You Should Know… Lane Levine

Lane Levine (Nick Hanyok Imaging)

Baltimore resident Lane Levine  might have a bachelor’s degree  in philosophy from Harvard University, but he prefers working with his hands. After 12 years of doing nonprofit work in advocacy and community building in New York City, Humboldt County, California, and back home in Baltimore at LifeBridge Health, Levine, 34, started baking bread.

Since last year, the Krieger Schechter Day School alum has been the owner/operator of A Friendly Bread, a bread-baking and delivery service based out of Baltimore. After moving to a commercial kitchen in May 2018, Levine took on the business as a full-time operation and hired a full-time baker, Joe Kelly, to help boost productivity.

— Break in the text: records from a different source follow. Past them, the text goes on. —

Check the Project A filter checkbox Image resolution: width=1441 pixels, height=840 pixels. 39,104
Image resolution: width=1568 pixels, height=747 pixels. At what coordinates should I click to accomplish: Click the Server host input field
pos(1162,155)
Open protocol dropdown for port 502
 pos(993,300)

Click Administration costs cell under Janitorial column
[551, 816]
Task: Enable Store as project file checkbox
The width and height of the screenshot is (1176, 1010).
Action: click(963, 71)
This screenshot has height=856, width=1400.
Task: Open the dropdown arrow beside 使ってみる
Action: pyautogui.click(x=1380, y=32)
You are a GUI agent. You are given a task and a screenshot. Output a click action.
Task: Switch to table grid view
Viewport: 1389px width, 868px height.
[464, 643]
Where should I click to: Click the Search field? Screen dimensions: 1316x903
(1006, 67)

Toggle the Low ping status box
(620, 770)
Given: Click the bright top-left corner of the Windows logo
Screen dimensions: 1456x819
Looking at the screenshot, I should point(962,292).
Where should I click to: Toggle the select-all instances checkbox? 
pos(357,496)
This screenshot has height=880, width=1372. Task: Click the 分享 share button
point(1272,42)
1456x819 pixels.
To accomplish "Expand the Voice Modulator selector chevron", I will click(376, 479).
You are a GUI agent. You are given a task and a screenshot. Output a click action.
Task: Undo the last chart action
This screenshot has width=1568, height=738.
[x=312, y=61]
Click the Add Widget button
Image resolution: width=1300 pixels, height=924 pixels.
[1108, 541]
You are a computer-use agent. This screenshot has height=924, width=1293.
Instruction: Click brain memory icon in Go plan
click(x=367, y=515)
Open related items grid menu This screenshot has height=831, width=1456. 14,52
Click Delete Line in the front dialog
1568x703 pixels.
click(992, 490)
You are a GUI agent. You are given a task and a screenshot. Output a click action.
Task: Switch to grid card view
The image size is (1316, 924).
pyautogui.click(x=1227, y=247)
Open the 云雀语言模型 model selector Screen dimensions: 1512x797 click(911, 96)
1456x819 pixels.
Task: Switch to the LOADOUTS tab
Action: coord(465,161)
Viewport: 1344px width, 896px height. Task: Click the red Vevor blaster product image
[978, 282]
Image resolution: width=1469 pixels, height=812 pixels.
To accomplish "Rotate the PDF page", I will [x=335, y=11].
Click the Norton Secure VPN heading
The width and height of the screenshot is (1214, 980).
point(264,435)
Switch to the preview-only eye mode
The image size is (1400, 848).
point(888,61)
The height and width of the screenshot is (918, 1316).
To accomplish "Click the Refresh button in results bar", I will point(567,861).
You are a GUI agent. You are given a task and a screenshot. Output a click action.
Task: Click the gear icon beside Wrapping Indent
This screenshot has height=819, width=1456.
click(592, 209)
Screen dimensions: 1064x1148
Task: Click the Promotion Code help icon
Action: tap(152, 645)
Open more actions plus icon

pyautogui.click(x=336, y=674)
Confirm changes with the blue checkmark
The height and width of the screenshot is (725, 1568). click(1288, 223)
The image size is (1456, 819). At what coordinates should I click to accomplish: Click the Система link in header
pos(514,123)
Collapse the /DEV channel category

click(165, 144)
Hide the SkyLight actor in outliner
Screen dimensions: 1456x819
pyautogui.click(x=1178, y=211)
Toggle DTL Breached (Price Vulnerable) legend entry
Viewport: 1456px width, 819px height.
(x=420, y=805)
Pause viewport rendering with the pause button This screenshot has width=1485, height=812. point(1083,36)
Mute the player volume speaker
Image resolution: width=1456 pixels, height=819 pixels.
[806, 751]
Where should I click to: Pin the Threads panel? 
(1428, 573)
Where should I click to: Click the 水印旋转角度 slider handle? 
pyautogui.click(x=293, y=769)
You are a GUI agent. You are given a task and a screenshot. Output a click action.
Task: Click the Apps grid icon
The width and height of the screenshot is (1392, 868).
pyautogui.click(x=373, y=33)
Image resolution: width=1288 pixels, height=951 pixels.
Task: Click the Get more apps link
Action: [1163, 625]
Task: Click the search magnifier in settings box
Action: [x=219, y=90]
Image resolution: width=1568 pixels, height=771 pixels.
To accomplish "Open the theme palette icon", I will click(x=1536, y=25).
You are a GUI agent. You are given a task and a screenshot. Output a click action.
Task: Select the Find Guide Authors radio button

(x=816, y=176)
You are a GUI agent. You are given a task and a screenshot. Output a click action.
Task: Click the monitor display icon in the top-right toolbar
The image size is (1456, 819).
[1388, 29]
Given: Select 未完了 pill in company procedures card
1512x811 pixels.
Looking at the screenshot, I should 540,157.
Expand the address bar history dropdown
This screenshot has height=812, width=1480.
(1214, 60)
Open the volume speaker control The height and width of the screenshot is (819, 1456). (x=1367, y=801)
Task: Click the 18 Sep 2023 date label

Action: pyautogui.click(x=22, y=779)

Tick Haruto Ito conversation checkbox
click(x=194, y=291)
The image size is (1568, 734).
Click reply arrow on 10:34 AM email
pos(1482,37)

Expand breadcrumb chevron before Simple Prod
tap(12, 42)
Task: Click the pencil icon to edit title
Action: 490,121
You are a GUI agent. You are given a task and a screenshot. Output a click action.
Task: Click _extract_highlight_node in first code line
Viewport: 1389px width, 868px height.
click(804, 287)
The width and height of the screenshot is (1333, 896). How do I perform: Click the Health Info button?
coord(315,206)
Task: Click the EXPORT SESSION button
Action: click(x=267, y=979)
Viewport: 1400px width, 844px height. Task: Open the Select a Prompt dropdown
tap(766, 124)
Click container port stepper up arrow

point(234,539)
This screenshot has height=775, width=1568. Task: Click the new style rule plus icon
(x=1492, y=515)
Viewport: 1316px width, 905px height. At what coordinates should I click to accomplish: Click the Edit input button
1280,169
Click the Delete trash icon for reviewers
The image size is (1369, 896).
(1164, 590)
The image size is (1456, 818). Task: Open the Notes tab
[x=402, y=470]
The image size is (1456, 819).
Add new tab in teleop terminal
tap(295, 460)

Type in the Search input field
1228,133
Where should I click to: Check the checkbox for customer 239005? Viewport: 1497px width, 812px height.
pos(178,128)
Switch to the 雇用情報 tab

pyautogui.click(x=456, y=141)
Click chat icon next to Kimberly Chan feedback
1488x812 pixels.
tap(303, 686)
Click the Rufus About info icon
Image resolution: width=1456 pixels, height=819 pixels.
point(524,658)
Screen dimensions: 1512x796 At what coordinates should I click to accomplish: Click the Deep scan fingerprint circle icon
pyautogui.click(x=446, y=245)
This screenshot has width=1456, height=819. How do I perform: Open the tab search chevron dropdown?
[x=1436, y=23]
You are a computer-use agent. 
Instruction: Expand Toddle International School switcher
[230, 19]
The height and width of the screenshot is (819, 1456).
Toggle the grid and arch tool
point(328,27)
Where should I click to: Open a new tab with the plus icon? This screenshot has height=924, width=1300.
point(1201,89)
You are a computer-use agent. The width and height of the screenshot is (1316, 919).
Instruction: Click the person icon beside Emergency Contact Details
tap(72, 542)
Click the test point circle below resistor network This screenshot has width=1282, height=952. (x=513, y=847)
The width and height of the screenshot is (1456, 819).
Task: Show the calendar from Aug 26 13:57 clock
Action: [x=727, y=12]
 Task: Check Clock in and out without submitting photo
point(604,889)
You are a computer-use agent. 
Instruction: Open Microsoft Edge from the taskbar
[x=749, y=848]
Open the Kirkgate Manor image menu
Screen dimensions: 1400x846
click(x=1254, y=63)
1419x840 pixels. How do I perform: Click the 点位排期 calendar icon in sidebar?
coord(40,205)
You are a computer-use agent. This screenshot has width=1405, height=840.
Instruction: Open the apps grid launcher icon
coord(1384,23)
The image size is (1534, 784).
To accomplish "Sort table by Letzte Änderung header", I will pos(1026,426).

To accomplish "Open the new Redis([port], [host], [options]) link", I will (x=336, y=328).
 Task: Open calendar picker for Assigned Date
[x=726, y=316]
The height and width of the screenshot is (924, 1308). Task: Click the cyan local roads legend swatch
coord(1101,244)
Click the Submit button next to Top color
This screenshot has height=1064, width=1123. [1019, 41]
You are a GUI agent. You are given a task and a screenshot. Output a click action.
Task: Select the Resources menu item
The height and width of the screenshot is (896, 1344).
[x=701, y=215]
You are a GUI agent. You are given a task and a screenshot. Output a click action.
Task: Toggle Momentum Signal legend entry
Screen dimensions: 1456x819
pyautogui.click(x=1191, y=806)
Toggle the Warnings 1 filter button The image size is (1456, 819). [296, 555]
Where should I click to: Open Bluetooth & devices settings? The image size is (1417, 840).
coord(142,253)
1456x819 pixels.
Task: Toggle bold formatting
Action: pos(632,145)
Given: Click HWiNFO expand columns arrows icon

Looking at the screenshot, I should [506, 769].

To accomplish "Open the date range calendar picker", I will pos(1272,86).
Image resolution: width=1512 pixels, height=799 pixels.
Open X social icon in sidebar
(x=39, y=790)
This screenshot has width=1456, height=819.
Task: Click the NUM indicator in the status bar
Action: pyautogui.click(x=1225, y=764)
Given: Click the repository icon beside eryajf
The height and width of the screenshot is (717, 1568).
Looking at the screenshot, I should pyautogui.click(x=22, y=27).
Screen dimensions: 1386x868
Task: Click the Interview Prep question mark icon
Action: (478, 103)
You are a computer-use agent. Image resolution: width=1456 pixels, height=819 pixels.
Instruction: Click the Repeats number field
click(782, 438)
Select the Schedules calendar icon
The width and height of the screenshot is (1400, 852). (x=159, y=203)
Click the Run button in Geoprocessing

He is currently enrolled in a part-time MBA program at the University of Maryland Robert H. Smith School of Business, where he works with his classmates on business  problem-solving strategies using his own company.

How did you get into baking bread?

For a couple years, my husband, David, and I lived in rural Northern California in Humboldt County. There was a tiny Jewish community there and there was a bakery that was owned by a couple — one was a Mexican Catholic and the other was Jewish — called Los Bagels. They had a fantastic challah. I would order it every week and I forgot one week that Friday was Christmas Eve. Since they weren’t just a Jewish bakery, they were closed. We were still going to a Shabbat dinner that night, so I learned to make challah that night. When we finally left Humboldt County, I asked them for the challah recipe and they gladly gave it to me.

The bread I make now is all naturally leavened sourdough. It doesn’t use any commercial yeast. It’s yeast from a fermentation process. When I started experimenting with making my own sourdough starter, I was really bad at it. But once I got good at it, I shared it with people and they told me to stop giving it to them for free because they wanted to pay for it.

How does the company work?

The idea is to be like the milkman. No storefront, no wholesaling. Selling directly to consumers who order it and have it delivered to them. I also sell at farmers markets to meet people. But my target is going to luxury apartment buildings throughout the city and making connections to the leasing managers to  promote the service to their residents as one of the building’s services. I come for  tastings and participate in wine and cheese parties so they get to know me, and then they can get the bread sent to the front desk for them to pick up once a week.

What is the most challenging part of baking bread?

One thing, certainly, is getting consistency in the product. Sourdough itself is a living organism, and we don’t get to fully control living organisms, as much as we try. On the business side, bread is one of the oldest things that  humans know, so people don’t really need to be convinced one way or the other whether they should eat bread. But I do have to contend with all of the notions that people have, whether carbs are good for you or bad for you, etc. It’s not a new business model to sell bread, but I have to figure out a way to get people to buy bread the way I want them to buy bread.

Do you plan to become  kosher certified?

I’ve gotten a lot of encouragement to do it. It’s definitely something I actively consider, I just need to find a way to fit it into my business model.

What do you do for fun?

There’s a lot of things I used to do! My husband and I have chickens in our backyard. We have an idyllic home life that we enjoy. I am on hiatus from the Charm City Labor Chorus, where I was a tenor. I am also a hiatus from being involved in a couple activist organizations like Jews United for Justice. But I’ve been told by fellow business owners that starting a new business is like having a baby. You’re up all night with it, and you spend all your time worrying about it, and in a couple years it will be different. But this is my main focus right now.